***** Material shown *****

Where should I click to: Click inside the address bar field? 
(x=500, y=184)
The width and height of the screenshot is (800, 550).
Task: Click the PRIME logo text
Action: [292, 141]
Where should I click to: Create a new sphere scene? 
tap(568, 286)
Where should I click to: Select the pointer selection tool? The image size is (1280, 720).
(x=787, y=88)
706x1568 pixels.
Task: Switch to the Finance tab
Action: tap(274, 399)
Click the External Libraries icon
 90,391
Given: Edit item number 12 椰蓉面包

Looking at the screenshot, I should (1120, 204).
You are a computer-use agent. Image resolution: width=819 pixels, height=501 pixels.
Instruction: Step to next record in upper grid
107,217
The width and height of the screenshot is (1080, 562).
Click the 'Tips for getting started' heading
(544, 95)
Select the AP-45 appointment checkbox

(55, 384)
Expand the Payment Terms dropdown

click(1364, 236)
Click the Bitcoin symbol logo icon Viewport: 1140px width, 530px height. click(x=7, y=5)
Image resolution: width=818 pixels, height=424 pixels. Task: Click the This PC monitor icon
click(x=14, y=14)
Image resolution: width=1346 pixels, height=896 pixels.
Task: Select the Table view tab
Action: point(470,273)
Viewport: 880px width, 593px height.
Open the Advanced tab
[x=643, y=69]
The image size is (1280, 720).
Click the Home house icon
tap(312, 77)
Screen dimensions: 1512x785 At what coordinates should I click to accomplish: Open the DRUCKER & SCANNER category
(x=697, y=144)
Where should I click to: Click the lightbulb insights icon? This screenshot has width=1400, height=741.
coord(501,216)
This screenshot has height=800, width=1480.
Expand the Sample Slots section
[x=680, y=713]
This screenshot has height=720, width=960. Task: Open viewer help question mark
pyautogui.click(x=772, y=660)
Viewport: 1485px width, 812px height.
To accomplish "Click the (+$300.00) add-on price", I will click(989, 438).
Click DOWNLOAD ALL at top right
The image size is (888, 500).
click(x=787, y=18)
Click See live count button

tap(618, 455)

*****

What you need to do.
Please extract each line above that contains the string "Task".

Reply.
Task: Click the PRIME logo text
Task: Switch to the Finance tab
Image resolution: width=818 pixels, height=424 pixels. Task: Click the This PC monitor icon
Task: Select the Table view tab
This screenshot has height=720, width=960. Task: Open viewer help question mark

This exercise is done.